### Required work
[1] According to the essay on "Black Panther" and racism in Egypt, which Ancient Egyptian goddess does the film use as the deity of the Wakandans?
[2] Continue the essay on "Black Panther" and racism in Egypt from its last sentence.

### Excerpt
As an Egyptian, I was glad to see the film “Black Panther” embrace my country with its inclusion of the Ancient Egyptian goddess Bast as the deity of Wakandans. But considering the anti-black racism against the Nubian indigenous community and visitors in my country, I knew Egypt would not return the love.
Audiences in Egypt might enjoy the film’s fight scenes. But Egypt’s deep-seated anti-black racism will likely mean that such a long-overdue celebration of Africa — a film that has already crossed the $1 billion mark worldwide — will be lost on Egyptians.
Egyptians say “I’m going to Africa” when they visit other countries on the continent, as if Egypt were floating in a bubble of its own. How with such a disavowal of all things African can they appreciate the celebration of all things African that powers through “Black Panther”?
An Egyptian friend, Ramy Wahed, who saw “Black Panther” in a theater in Cairo told me he overheard a man on the way out complain at the lack of white (read “beautiful”) actresses in the film.
“Egyptians are very racist,” Wahed told me. “I’ve seen it against Sudanese and Nubian friends and against darker-skinned friends who’ve been treated terribly. I’ve seen some people refuse to shake hands with them as if they have leprosy or an infectious disease or something. It really pisses me off.”
Racism is fatal in Egypt. In December 2005, Egyptian riot police killed at least 23 unarmed Sudanese refugees, including small children, who had occupied a public park in front of a United Nations office for three months.

### Collected material
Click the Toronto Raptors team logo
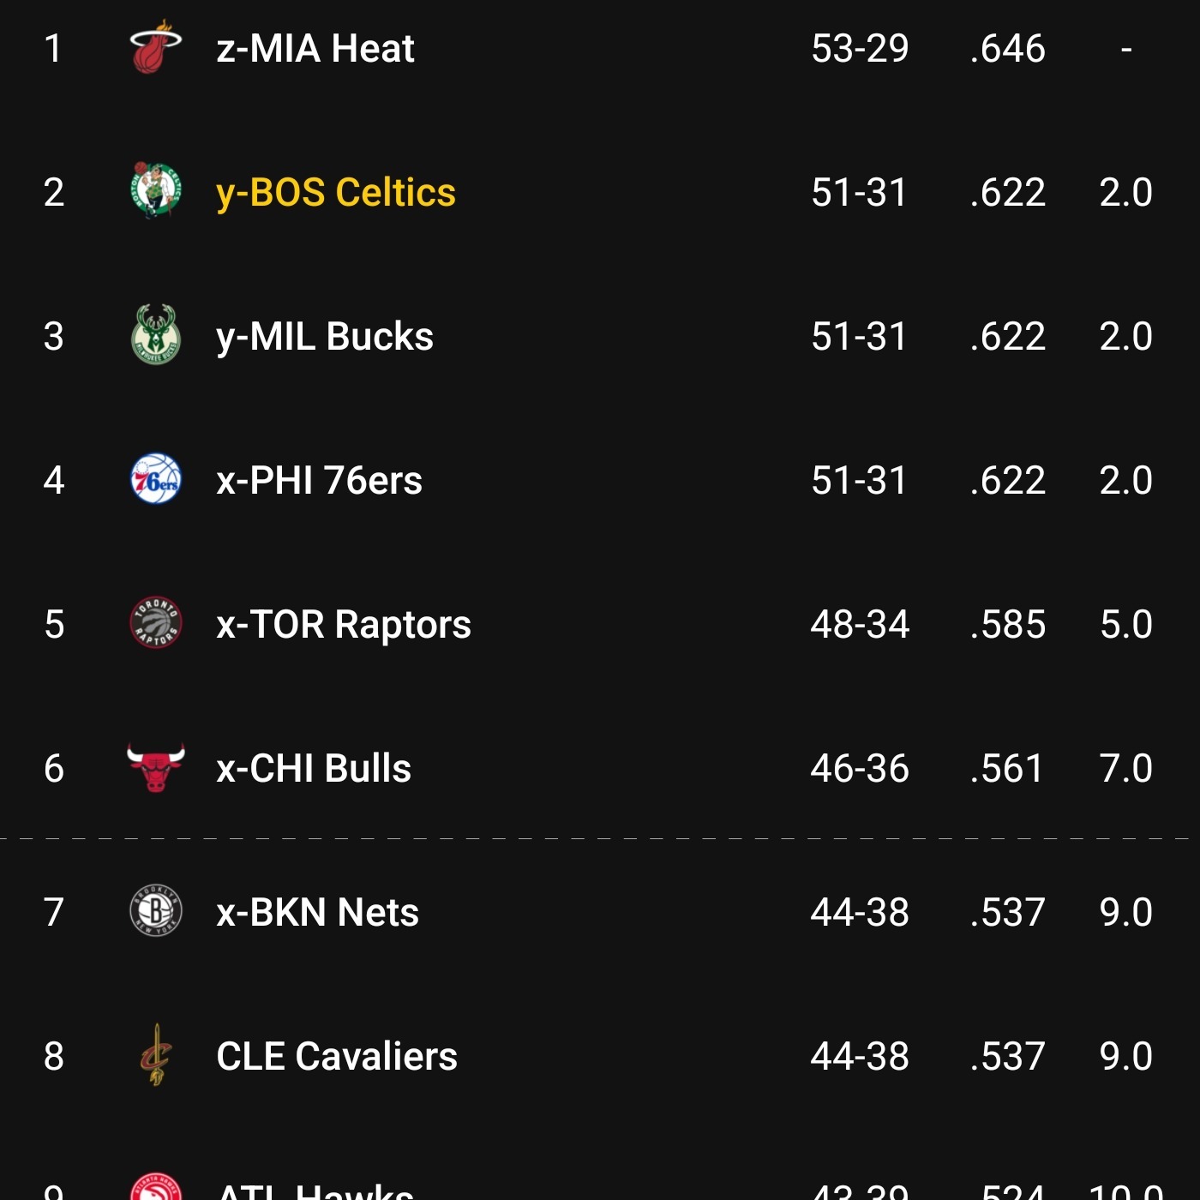This screenshot has width=1200, height=1200. coord(155,623)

### Responses to the exercise
[1] Bast

[2]
Last year, prominent Nubian activist Gamal Sorour died in detention. Sorour was among 25 Nubians arrested for staging a peaceful protest “demanding the return of Nubians to their ancestral lands, from which they were evicted in the 1960s to make way for the lake behind the High Dam on the Nile,” as the Associated Press reported.
In pop culture and movies, black Egyptians and Sudanese are portrayed as “housekeepers and doormen,” which “has created a stereotype of black Africans as subservient,” Amir Beshay, an Egyptian now living in New York City, said. “The stereotype of African Americans comes from American movies, so the depiction of Eric Killmonger is pretty close to the stereotype Egyptians have of African Americans, as violent and thuggish.”
Another dangerous reminder of anti-black racism in Egypt today is how it affects the daily lives of the most vulnerable — refugees.“I have worked with refugees in Egypt from Sudan, Somalia, Djibouti, Eritrea, Ethiopia, Ivory Coast, as well as Syria and Iraq, and it indicated to me that all migrants may experience xenophobia in Egypt, but that black Africans additionally face racism, colorism and classism from locals, which serves as an obstacle when trying to access justice, obtain jobs, find accommodation and just live everyday life,” Dalia Malek, an Egyptian American who has a PhD in human rights and forced migration, told me.
Anti-black racism is not just an Egyptian problem. It exists in many parts of the Arab world. The trade that sent enslaved Africans east of the continent has yet to have a similar reckoning — incomplete as it is — as that which headed west of Africa. The word “abeed” (slave) is casually a used to refer to people who are black in the Levant and the Arabian Peninsula.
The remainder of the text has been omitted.